* Exercise prompt: Whenever a line in the data holds the string "Boston", pull that line out.

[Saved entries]
+-------+
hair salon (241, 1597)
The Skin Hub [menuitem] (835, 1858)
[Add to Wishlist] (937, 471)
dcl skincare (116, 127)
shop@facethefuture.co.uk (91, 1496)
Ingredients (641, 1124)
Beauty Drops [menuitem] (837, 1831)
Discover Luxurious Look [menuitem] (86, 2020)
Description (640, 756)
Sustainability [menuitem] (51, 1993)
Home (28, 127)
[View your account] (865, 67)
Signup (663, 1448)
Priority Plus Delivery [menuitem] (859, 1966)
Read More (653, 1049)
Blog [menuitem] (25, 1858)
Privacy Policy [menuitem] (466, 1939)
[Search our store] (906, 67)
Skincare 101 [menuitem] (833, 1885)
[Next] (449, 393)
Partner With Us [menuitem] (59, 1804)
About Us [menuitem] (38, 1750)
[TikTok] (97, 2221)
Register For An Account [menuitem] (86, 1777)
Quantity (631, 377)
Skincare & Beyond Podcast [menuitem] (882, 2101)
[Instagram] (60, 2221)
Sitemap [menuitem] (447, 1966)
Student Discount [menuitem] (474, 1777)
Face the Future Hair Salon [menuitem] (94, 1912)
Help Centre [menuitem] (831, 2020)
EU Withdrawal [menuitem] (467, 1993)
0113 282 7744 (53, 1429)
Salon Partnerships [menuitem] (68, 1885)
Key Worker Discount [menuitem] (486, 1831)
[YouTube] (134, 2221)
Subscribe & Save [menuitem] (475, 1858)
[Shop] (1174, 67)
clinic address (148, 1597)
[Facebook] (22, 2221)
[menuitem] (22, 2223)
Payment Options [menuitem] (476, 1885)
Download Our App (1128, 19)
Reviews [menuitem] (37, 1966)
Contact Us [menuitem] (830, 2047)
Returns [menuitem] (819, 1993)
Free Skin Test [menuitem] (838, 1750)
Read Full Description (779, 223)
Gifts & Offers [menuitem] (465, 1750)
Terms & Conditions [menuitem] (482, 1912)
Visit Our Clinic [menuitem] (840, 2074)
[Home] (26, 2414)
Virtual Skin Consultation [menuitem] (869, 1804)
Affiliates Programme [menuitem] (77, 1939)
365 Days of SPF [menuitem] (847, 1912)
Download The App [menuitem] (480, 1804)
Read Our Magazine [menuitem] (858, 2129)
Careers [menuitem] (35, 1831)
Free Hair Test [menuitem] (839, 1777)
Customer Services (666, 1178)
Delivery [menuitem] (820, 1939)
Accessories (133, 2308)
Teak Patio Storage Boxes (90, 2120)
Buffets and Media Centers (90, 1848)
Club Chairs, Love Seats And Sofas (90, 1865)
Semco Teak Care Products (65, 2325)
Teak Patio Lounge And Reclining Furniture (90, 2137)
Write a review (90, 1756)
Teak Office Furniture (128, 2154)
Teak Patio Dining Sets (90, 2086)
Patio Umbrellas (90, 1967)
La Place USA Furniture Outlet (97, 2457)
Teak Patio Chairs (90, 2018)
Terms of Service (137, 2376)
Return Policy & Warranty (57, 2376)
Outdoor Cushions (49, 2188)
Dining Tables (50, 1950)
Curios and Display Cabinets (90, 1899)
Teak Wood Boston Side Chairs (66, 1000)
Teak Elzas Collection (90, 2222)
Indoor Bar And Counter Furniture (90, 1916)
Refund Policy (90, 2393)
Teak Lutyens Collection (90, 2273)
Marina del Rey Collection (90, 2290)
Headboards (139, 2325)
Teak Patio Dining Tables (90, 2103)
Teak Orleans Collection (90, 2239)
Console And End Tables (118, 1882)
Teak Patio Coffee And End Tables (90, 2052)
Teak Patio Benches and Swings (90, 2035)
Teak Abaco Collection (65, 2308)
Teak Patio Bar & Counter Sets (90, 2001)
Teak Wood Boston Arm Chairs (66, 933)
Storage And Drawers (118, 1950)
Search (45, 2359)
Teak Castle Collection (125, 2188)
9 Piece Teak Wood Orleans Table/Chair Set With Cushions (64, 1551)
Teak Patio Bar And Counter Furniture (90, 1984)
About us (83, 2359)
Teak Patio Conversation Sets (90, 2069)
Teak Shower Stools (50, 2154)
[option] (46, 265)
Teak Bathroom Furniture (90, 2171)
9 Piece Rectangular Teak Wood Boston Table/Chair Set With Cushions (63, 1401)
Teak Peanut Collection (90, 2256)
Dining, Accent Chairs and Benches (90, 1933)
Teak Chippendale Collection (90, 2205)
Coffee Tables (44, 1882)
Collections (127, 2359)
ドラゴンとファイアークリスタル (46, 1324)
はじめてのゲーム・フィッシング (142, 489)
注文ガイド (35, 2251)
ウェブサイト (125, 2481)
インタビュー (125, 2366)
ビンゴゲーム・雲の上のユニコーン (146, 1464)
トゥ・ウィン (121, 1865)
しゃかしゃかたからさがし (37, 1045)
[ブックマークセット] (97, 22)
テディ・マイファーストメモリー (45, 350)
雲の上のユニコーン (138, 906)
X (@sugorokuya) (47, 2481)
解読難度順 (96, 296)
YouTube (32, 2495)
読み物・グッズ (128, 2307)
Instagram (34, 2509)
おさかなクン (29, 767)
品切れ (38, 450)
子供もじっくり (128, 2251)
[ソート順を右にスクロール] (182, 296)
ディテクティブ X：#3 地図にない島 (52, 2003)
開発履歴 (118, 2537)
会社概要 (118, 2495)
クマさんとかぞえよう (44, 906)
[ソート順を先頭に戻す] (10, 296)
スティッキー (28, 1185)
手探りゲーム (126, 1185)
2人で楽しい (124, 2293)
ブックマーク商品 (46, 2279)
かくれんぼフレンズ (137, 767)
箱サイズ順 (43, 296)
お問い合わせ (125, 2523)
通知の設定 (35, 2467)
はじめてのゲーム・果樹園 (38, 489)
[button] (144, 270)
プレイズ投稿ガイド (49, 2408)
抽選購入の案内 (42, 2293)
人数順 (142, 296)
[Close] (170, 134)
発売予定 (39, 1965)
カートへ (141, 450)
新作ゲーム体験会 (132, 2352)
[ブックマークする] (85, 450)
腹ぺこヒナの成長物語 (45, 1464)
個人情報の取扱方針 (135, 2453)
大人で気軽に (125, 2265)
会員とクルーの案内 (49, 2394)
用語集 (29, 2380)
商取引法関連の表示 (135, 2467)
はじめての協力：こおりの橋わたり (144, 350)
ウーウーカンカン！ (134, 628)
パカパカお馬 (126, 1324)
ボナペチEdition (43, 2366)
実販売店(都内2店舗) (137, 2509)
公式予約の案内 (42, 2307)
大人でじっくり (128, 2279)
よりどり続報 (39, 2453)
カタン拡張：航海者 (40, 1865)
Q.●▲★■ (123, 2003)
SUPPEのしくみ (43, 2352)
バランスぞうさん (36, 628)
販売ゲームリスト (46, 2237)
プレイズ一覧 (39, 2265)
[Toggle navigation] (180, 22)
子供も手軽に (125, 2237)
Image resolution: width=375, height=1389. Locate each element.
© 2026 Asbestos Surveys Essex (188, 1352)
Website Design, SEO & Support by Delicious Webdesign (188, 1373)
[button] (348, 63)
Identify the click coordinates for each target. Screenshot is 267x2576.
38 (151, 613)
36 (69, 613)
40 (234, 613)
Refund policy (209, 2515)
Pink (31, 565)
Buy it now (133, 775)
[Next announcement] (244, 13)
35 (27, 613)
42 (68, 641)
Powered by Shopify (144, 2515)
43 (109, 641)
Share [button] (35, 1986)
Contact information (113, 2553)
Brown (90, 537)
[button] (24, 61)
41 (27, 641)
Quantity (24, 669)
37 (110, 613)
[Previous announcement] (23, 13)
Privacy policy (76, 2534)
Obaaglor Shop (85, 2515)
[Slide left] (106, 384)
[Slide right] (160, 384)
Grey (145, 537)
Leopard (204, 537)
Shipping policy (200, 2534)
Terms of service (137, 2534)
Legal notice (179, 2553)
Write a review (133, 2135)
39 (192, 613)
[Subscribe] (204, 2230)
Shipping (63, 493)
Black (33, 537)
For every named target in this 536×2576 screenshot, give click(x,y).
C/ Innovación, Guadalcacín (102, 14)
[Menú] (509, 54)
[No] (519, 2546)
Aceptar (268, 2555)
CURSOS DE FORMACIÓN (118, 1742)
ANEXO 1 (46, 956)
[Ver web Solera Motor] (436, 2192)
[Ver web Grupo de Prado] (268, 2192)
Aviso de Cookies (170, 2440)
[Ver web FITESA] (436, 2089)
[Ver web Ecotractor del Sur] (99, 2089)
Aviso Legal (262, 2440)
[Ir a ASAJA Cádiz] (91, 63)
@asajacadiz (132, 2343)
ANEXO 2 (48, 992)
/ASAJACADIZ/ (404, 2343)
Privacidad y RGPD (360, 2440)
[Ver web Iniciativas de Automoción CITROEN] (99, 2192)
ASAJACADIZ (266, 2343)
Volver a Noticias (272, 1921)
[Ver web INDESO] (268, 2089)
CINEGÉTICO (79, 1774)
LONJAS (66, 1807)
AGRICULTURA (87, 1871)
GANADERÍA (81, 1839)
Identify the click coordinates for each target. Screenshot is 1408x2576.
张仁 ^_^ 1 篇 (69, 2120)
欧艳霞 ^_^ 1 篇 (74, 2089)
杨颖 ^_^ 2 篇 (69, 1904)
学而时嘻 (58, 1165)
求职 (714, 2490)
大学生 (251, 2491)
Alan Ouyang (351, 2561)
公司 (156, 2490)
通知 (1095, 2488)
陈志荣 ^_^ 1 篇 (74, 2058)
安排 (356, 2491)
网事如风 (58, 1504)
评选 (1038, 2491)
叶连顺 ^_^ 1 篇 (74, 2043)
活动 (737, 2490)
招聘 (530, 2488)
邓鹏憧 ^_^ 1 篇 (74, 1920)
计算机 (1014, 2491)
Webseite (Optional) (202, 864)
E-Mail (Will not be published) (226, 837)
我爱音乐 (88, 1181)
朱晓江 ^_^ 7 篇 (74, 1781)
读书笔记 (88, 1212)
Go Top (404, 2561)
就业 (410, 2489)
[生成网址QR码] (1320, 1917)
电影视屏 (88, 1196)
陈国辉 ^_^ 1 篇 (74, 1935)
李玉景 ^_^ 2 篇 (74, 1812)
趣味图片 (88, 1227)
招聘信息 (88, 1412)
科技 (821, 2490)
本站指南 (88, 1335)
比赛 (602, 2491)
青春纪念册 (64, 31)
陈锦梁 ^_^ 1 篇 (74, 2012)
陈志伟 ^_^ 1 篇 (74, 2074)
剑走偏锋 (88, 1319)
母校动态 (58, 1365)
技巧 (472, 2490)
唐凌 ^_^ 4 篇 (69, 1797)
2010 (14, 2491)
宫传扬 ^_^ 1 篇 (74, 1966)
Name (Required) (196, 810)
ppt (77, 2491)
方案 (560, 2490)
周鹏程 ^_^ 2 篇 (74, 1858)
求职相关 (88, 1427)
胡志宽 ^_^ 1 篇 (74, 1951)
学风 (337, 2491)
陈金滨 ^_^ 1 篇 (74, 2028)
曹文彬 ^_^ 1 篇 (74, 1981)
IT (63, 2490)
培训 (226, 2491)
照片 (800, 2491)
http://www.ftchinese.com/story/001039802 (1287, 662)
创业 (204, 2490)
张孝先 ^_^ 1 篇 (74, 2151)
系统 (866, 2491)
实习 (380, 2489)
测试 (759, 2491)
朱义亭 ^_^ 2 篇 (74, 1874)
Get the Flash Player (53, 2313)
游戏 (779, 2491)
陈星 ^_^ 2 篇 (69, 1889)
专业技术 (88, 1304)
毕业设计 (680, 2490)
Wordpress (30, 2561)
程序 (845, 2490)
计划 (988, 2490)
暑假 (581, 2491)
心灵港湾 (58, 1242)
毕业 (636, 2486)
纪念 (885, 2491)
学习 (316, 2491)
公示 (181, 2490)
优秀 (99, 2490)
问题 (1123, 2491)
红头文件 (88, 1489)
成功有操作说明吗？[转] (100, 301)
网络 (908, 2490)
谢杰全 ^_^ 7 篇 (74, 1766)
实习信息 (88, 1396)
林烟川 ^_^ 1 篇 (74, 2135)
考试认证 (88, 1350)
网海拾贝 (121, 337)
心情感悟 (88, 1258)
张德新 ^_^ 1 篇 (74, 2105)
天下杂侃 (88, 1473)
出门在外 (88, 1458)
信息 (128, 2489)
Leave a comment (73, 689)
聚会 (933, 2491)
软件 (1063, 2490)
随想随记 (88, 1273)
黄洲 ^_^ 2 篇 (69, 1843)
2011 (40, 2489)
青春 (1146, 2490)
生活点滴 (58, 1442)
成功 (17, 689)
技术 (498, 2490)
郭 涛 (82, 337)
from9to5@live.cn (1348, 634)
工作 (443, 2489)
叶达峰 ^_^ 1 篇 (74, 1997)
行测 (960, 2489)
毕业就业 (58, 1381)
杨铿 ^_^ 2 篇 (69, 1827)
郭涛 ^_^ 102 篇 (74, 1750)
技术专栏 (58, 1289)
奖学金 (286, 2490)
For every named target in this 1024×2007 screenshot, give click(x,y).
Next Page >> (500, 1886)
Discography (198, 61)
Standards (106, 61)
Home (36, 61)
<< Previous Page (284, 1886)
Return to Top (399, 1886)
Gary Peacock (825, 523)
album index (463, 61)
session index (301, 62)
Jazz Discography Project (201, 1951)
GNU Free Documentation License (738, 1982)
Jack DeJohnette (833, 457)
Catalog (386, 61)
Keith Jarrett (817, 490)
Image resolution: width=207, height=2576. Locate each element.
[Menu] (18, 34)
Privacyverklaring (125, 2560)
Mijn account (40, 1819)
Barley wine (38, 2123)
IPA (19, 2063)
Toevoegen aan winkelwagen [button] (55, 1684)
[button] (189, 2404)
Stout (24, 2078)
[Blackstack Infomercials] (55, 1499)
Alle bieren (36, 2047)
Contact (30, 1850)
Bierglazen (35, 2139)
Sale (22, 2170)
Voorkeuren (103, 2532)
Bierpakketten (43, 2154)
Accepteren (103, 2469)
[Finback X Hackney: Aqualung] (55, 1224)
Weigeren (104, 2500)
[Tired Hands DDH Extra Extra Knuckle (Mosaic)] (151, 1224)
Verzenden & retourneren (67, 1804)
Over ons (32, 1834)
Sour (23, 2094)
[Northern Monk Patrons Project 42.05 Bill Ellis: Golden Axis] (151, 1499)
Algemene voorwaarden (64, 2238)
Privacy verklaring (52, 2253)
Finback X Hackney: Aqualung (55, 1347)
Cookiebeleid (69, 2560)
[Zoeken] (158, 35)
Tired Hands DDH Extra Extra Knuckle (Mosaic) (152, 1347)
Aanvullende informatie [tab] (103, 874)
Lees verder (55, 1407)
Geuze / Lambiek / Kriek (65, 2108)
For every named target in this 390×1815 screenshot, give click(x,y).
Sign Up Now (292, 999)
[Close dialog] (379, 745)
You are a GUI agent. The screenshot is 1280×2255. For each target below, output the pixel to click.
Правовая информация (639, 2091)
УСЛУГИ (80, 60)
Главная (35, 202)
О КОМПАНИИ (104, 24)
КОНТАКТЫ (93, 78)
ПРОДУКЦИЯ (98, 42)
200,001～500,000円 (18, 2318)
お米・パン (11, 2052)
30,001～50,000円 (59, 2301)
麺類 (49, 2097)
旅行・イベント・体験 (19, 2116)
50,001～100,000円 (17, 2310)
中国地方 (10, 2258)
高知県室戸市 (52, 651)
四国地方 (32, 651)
+-------+
* Output of the task:
Teak Wood Boston Side Chairs (66, 1000)
Teak Wood Boston Arm Chairs (66, 933)
9 Piece Rectangular Teak Wood Boston Table/Chair Set With Cushions (63, 1401)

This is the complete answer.